Fields of cellulose—a cotton field. (Photo by Peter Le Couteur)
Part of the structure of the polymer chitin found in crustacean shells. At C#2 the OH of cellulose has been substituted by NHCOCH3.
Humans and all other mammals lack the digestive enzymes needed to break down β linkages in these structural polysaccharides, and so we cannot use them as a food source, despite the billions and billions of glucose units available as cellulose in the plant kingdom. But there are bacteria and protozoa that do produce the enzymes necessary to split the β linkage and are thus able to break down cellulose into its component glucose molecules. The digestive systems of some animals include temporary storage areas where these microorganisms live, enabling their hosts to obtain nourishment. For example, horses have a cecum—a large pouch where the small and large intestines connect—for this purpose. Ruminants, a group that includes cattle and sheep, have a four-chambered stomach, one part of which contains the symbiotic bacteria. Such animals also periodically regurgitate and rechew their cud, another digestive system adaptation designed to improve access to the β linkage enzyme.

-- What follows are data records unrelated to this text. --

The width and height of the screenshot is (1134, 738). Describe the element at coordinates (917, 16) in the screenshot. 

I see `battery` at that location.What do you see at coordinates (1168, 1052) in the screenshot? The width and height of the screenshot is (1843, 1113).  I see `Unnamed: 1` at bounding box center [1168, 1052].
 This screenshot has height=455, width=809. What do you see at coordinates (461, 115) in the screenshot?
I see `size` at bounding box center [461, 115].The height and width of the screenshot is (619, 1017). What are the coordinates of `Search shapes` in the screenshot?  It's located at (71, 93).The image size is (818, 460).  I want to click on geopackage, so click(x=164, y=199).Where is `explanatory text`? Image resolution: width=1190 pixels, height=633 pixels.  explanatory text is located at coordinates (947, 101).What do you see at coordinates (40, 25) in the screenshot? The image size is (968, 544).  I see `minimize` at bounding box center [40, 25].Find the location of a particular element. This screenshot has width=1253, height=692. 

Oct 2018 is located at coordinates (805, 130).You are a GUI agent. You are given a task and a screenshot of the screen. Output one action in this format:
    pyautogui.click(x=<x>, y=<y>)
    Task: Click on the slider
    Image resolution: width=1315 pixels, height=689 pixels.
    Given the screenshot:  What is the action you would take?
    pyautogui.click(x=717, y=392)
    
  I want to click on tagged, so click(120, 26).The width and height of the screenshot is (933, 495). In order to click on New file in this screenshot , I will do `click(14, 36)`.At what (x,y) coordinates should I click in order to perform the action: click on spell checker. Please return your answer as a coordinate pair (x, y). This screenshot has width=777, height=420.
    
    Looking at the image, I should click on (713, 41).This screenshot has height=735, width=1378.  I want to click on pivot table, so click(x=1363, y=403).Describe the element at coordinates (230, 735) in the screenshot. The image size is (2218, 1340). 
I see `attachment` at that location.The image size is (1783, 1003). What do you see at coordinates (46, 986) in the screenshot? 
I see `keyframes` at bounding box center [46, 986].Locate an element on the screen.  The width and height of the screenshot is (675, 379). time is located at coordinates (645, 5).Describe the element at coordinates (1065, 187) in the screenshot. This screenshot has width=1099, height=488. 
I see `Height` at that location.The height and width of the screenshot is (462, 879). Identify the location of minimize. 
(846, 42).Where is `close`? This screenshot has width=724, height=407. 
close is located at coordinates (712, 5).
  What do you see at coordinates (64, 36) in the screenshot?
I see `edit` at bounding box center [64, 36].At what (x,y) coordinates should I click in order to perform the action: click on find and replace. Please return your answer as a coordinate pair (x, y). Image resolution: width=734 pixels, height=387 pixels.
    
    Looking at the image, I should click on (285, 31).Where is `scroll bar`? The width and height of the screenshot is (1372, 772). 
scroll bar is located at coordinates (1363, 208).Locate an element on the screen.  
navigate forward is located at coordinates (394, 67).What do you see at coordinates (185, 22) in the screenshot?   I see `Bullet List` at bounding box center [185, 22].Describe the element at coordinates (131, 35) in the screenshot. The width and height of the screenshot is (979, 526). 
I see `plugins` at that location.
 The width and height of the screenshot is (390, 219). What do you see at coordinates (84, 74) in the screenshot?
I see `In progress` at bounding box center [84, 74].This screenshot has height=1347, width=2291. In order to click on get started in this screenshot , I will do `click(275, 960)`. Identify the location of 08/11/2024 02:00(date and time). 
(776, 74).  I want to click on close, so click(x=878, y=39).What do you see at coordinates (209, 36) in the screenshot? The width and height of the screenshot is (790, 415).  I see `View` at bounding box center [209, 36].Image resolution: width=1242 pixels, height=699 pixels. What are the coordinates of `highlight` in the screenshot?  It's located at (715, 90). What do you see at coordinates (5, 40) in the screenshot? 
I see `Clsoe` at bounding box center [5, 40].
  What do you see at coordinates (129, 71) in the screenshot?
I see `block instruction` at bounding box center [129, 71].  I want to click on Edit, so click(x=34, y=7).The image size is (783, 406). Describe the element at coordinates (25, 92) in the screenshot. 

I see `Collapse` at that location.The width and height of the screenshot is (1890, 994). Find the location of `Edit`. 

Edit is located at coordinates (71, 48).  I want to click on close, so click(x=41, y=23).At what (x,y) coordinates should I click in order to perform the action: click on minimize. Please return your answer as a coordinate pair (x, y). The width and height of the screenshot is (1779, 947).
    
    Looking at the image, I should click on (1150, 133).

With rabbits and some other rodents, the necessary bacteria live in the large intestine. As the small intestine is where most nutrients are absorbed and the large intestine comes after the small intestine, these animals obtain the products from the cleaving of the β link by eating their feces. As the nutrients pass through the alimentary canal a second time, the small intestine is now able to absorb the glucose units released from cellulose during the first passage. This may seem, to us, a thoroughly distasteful method of copin
g with the problem of the orientation of an OH group, but it obviously works well for these rodents. Some insects, including termites, carpenter ants, and other wood-eating pests, harbor microorganisms that allow them to access cellulose for food, with sometimes disastrous results for human homes and buildings. Even though we cannot metabolize cellulose, it is still very important in our diet. Plant fiber, consisting of cellulose and other indigestible material, helps move waste products along the digestive tract.
STORAGE POLYSACCHARIDES
Though we lack the enzyme that breaks down a β linkage, we do have a digestive enzyme that splits an α linkage. The α configuration is found in the storage polysaccharides, starch and glycogen. One of our major dietary sources of glucose, starch is found in roots, tubers, and seeds of many plants. It consists of two slightly different polysaccharide molecules, both polymers of α-glucose units. Twenty to 30 percent of starch is made up of amylose, an unbranched chain of several thousand glucose units joined between carbon number 4 on one glucose and carbon number 1 on the next glucose. The only difference between amylose and cellulose is that in amylose the linkages are α and in cellulose they are β. But the roles played by cellulose and amylose polysaccharides are vastly different.
Part of the amylose chain formed from loss of H2O molecules between α-glucose units. The linkages are α as the -O is below the ring for C#1.